Hug était en plein travail. Prenant Lydia en photo sans son turban, il lui préleva également ses empreintes digitales avant de s'affairer sur l'une de ses machine de guerre électronique. Il informa les deux jeunes femmes qu'il lui faudrait plusieurs heures avant de terminer une carte propre comportant tous les patterns de sécurité, dont certains étaient invisibles à l'œil nu.

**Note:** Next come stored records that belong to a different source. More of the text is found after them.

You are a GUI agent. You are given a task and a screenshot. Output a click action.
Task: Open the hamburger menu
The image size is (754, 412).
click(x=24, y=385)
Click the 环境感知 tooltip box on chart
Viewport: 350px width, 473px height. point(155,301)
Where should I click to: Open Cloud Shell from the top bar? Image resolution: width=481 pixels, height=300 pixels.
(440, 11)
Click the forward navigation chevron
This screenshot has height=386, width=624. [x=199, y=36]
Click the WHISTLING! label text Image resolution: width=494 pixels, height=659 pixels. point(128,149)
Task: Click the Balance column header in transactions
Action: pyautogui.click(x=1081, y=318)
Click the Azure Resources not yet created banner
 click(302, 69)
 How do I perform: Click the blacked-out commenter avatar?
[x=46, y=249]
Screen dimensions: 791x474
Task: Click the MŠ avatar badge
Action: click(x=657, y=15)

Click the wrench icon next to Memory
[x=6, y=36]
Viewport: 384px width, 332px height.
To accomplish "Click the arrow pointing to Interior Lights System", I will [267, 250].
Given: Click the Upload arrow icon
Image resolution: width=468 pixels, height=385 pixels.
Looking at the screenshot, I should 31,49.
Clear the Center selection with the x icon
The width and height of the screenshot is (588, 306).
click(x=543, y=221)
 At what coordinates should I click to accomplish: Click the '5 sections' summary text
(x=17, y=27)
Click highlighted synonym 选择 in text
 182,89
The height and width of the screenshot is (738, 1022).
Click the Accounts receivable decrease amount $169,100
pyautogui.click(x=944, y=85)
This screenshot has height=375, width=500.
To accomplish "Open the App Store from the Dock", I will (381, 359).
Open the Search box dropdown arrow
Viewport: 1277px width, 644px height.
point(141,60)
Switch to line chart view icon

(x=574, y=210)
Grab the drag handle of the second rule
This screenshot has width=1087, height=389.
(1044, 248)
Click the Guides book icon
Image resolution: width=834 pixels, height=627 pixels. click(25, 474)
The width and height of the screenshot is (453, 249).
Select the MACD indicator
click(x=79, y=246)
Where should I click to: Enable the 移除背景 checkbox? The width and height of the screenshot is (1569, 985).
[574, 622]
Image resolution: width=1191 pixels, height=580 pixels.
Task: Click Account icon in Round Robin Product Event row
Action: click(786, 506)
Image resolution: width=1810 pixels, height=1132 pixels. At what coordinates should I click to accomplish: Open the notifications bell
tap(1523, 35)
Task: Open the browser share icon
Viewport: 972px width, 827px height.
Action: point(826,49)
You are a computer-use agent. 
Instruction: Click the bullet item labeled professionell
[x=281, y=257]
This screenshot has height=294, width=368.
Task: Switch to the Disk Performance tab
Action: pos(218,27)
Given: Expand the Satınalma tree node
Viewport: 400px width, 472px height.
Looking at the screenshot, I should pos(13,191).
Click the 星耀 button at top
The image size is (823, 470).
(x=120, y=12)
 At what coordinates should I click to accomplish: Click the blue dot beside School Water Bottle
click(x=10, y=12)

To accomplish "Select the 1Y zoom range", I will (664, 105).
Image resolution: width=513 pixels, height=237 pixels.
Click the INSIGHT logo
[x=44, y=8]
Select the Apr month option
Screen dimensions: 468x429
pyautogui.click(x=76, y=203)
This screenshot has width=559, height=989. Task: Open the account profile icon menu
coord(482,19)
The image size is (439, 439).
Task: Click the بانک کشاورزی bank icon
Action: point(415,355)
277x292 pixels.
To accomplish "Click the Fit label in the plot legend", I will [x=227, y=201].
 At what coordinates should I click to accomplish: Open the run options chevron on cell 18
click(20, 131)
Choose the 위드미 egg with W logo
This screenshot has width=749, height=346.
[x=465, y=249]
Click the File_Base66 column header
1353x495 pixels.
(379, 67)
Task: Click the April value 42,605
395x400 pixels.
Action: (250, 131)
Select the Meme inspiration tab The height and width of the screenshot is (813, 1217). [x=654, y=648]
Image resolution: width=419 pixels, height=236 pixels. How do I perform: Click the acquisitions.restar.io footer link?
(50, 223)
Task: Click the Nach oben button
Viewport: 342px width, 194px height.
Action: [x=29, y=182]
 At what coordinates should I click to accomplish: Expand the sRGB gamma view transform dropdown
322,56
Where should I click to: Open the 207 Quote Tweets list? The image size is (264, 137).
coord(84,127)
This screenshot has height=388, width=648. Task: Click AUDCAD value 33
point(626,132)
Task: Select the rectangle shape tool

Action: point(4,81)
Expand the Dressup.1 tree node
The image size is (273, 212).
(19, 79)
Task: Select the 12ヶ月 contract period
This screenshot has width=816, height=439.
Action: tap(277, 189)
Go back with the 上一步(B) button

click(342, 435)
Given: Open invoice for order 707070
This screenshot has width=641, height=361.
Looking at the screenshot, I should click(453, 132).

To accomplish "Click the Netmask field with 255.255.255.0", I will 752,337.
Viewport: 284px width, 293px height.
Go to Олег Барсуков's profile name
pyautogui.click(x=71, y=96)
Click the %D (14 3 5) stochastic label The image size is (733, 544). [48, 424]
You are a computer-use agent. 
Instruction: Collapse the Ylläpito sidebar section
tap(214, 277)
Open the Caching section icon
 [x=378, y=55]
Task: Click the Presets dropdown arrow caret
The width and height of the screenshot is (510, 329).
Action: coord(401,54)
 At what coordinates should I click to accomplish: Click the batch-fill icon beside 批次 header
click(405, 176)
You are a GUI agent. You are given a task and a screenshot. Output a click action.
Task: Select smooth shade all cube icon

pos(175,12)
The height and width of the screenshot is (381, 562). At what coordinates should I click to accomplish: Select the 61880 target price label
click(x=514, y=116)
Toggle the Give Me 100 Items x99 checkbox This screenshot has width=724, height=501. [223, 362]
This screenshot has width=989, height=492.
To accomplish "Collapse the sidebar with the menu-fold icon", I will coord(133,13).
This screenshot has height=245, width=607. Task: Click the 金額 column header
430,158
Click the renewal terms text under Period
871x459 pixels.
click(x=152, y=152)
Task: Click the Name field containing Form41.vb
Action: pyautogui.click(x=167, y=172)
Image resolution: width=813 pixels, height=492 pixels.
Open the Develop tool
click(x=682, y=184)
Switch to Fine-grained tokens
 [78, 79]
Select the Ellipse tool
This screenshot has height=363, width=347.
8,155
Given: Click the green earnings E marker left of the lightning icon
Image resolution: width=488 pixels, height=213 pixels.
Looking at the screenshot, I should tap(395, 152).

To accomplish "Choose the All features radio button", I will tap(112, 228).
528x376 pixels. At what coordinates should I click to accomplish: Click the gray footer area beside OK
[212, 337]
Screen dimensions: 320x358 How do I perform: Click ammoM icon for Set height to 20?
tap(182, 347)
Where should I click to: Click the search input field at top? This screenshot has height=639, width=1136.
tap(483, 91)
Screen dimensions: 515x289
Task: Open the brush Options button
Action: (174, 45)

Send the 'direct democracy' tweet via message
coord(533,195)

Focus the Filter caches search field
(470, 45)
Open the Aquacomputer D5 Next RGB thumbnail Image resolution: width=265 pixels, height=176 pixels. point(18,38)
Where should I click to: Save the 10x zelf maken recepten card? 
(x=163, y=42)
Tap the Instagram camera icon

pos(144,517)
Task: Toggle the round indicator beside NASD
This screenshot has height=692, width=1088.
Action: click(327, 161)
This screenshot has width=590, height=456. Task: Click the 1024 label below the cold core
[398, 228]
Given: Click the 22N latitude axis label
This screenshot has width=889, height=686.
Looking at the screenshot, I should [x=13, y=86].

Pendant ce temps, Zay et Lydia étaient installées par terre et s'occupaient avec un paquet de cartes rétro dégageant l'odeur typique, boisée et renfermée, des vieux bibelots restant sous un drap, au coin d'une cave, des décennies durant. Zay apprenait à Lydia les règles du "jeu de trois", avec trois cartes chacune, il fallait déposer une carte en face cachée devant soi, annoncer sa valeur réelle ou bluffer, puis annoncer si l'adversaire bluffait ou non. Si aucune n'affirmait que l'autre bluffait, celle qui avait annoncé la plus haute valeur de carte remportait les deux cartes engagées. Un bluff découvert faisait perdre la carte engagée plus une seconde carte parmi celles restées en main. Se tromper sur un bluff coûtait deux cartes également à celle s'étant trompée. La première se retrouvant sans carte avait perdu. Une partie était très rapide mais pouvait se jouer avec d'autres contraintes et davantage de cartes en main. Lydia remporta aisément les quelques cinquantaine de parties effectuées, sous le regards ébahis et incrédules de Zay. La jeune rousse savait toujours quand son adversaire bluffait ou disait la vérité, c'était écrit sur son visage avec la même clarté que l'eau de roche.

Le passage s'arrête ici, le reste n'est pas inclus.